WHAT YOU NEED TO DO: Reproduce the stretch of data from the line containing "At what coordinates" through the line containing "will [148, 103].", replacing "pencil icon" with "edit button" and leaving everything else unchanged.

INPUT:
....
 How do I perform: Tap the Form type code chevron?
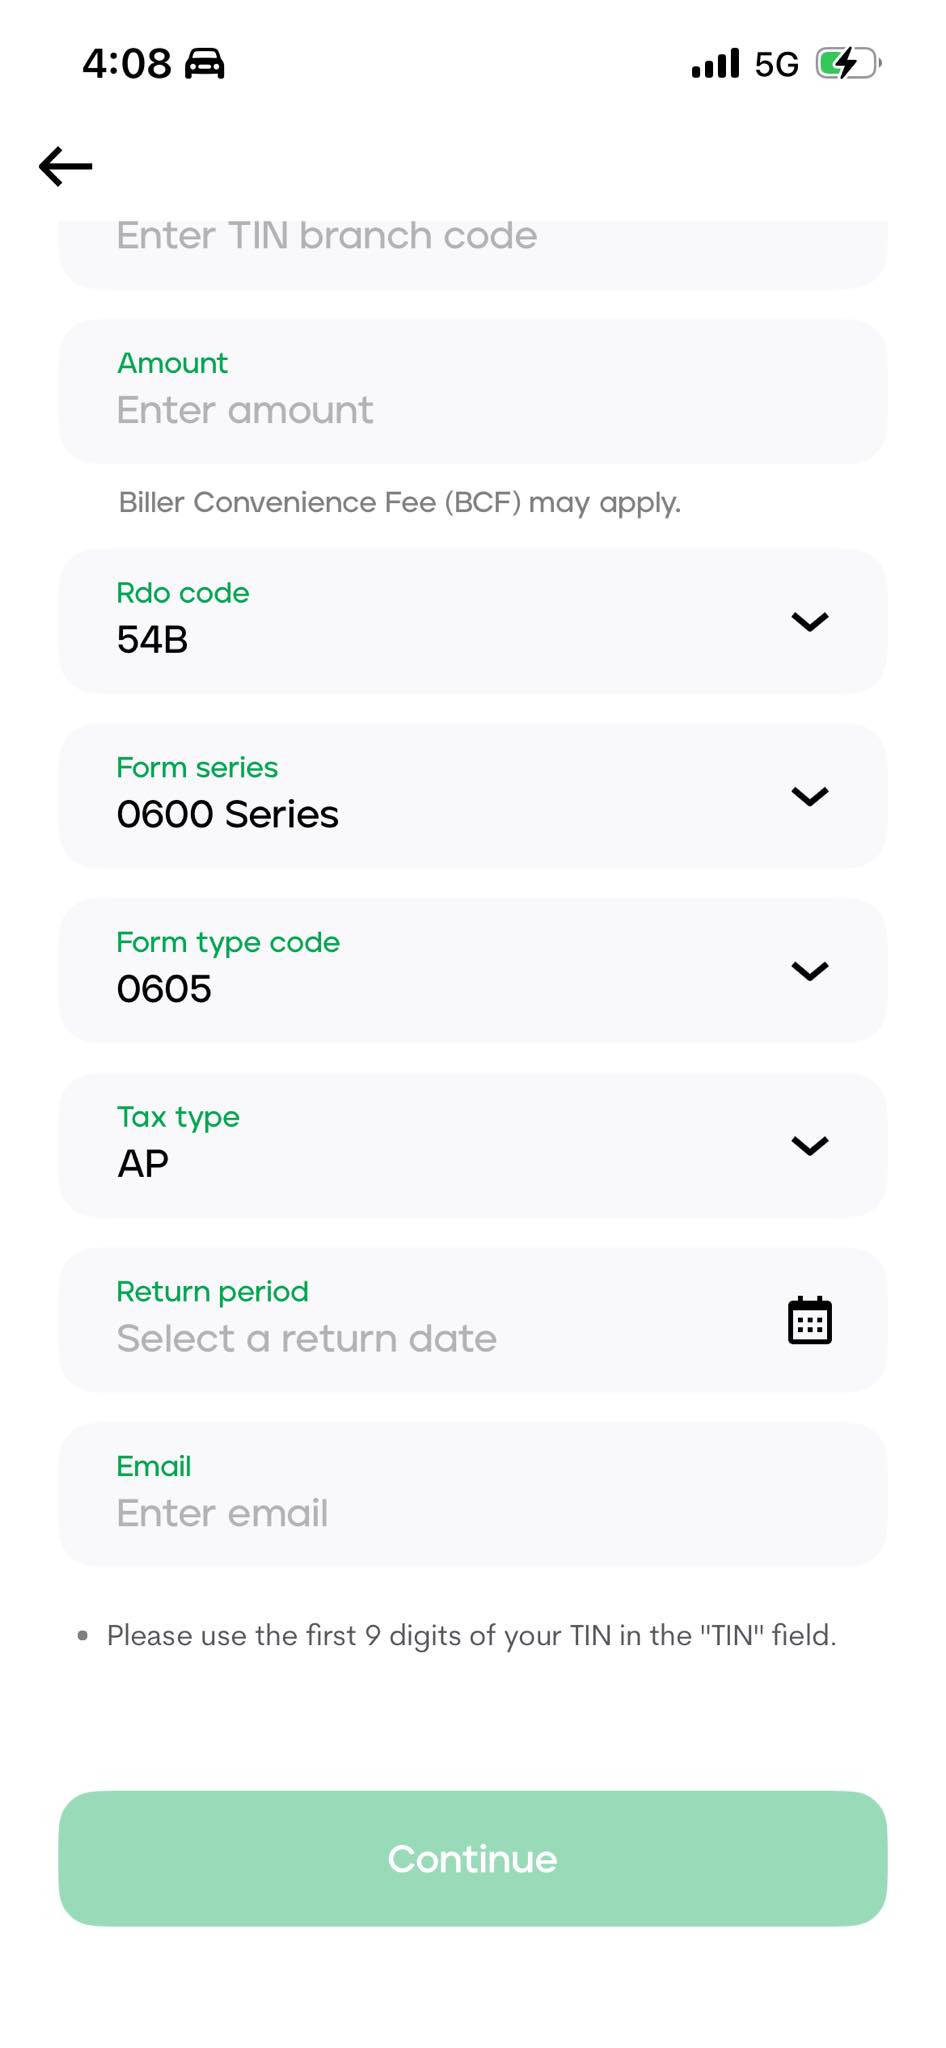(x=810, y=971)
....
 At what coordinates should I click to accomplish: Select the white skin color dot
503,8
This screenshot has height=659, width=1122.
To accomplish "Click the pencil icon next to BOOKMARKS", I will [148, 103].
....
ANSWER FOR THIS EXERCISE:
 At what coordinates should I click to accomplish: Select the white skin color dot
503,8
This screenshot has height=659, width=1122.
To accomplish "Click the edit button next to BOOKMARKS", I will [148, 103].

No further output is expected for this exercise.